Mito. Anjo. Gênio. Muitas são as palavras usadas no correr dos tempos para definir Garrincha. Diversas justas, muitas não, todas incapazes de abranger o tamanho do personagem – como jogador, imenso; fora do campo, ainda maior.Em ‘De pernas pro ar - minhas memórias com Garrincha’, Gerson Junior mostra-se um cronista peculiar do jogador. 


Amante de futebol, cansou de ver as diabruras do maior ponta de todos os tempos. Enteado do craque, acompanhou Mané em incontáveis aventuras extracampo. Amigo do homem, é capaz de olhar a trajetória de Garrincha com muito amor. E humor: boa parte das crônicas reunidas no livro levam o leitor ao riso e ao prazer – as histórias são impagáveis, desde a tentativa de Garrincha de desestabilizar um garçom que nunca derrubara uma bandeja, passando pelos inverídicos e deliciosos causos contados pelo craque, chegando à irrefreável gana de Mané sempre rir e fazer rir.


O livro é dividido em três partes. Na primeira, Gerson foca o jogador e muitas de suas curiosas histórias no Botafogo e na seleção, celebrando o futebol, jogo que inventou Mané Garrincha e que Mané Garrincha reinventou. Na segunda, o outro lado: o alcoolismo que vitimou o craque, algumas tragédias que lhe aconteceram e injustiças sofridas, algumas ao lado de Elza Soares. Mas o livro volta a sorrir na terceira parte, a mais longa, e se transforma numa festa de humor e irreverência, celebrando a vida e o legado do mais chapliniano personagem que o Brasil gerou. Gerson Suares consegue dar ao leitor uma dimensão magnífica de Garrincha – mito, anjo, gênio, mas, sobretudo, homem.

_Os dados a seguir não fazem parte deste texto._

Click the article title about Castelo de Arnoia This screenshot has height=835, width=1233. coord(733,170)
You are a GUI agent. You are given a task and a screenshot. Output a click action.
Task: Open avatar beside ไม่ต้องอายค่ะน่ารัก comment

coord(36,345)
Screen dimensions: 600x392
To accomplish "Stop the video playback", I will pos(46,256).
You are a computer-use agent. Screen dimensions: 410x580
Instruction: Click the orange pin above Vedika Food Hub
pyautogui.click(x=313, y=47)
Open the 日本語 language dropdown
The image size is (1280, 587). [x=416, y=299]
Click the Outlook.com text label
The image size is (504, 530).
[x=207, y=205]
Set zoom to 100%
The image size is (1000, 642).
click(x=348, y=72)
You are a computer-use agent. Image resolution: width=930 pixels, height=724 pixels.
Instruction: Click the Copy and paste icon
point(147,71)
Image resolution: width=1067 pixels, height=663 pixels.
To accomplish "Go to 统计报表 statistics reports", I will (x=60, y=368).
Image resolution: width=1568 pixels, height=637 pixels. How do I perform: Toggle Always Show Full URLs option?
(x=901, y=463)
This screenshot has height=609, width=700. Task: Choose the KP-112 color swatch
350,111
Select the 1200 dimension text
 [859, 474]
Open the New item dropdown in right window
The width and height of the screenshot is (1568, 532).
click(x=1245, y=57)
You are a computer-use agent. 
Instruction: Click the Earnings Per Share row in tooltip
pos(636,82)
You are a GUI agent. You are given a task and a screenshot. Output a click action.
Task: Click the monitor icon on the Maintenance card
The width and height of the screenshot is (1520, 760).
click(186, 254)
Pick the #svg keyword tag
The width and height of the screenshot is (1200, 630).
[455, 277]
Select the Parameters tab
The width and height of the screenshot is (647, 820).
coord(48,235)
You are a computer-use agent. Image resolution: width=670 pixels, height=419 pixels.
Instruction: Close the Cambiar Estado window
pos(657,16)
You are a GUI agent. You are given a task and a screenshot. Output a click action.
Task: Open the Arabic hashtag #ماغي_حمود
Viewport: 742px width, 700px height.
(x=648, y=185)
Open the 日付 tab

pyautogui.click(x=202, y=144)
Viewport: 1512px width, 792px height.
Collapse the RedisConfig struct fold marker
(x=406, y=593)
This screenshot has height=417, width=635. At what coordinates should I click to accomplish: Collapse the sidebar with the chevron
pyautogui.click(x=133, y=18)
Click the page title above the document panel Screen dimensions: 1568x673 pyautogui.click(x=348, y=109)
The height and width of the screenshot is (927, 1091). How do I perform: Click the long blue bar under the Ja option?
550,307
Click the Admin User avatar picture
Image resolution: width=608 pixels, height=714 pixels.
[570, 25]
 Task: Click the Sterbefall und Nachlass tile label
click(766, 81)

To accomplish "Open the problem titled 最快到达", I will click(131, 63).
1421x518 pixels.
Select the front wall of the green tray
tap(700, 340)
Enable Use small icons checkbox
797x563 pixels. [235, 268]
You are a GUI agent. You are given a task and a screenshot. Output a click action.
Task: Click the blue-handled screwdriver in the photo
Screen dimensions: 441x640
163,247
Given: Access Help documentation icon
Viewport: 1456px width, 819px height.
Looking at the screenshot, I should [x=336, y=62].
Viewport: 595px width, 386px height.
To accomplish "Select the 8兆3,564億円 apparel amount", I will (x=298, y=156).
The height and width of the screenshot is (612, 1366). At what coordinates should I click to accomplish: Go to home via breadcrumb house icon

As crônicas, afinal, deixam no leitor um doce gosto de contentamento, em companhia do incomparável Mané e de seu cronista definitivo, enteado e filho de coração, Gerson Suares. De pernas para o ar ficavam os marcadores de Mané e assim também ficará o leitor desse livro, entre algumas lágrimas e muitos risos.